Aß immunotherapy for Alzheimer's disease: effects on apoE and cerebral vasculopathy.

ABSTRACT

Aß immunotherapy for Alzheimer's disease (AD) results in the removal of Aß plaques and increased cerebral amyloid angiopathy (CAA). In current clinical trials, amyloid-related imaging abnormalities (ARIAs), putatively due to exacerbation of CAA, are concerning side effects. We aimed to assess the role of the Aß transporter apolipoprotein E (apoE) in the exacerbation of CAA and development of CAA-associated vasculopathy after Aß immunotherapy. 12 Aß42-immunized AD (iAD; AN1792, Elan Pharmaceuticals) cases were compared with 28 unimmunized AD (cAD) cases. Immunohistochemistry was quantified for Aß42, apoE, apoE E4 and smooth muscle actin, and CAA-associated vasculopathy was analyzed.
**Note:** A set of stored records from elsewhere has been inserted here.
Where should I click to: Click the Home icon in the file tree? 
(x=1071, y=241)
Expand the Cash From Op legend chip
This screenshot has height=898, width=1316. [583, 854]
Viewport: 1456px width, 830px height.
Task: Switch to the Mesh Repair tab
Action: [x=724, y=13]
Aß immunotherapy was associated with redistribution of apoE from cortical plaques to cerebral vessel walls, mirroring the altered distribution of Aß42. Concentric vessel wall splitting was increased threefold in leptomeningeal vessels after immunotherapy (cAD 6.3 vs iAD 20.6 %, P < 0.001), but smooth muscle cell abnormalities did not differ. The findings suggest that apoE is involved in the removal of plaques and transport of Aß to the cerebral vasculature induced by Aß immunotherapy. Immunotherapy was not associated with CAA-related vascular smooth muscle damage, but was accompanied by increased splitting of the vessel wall, perhaps reflecting enhanced deposition and subsequent removal of Aß. ARIA occurring in some current trials of Aß immunotherapy may reflect an extreme form of these vascular changes.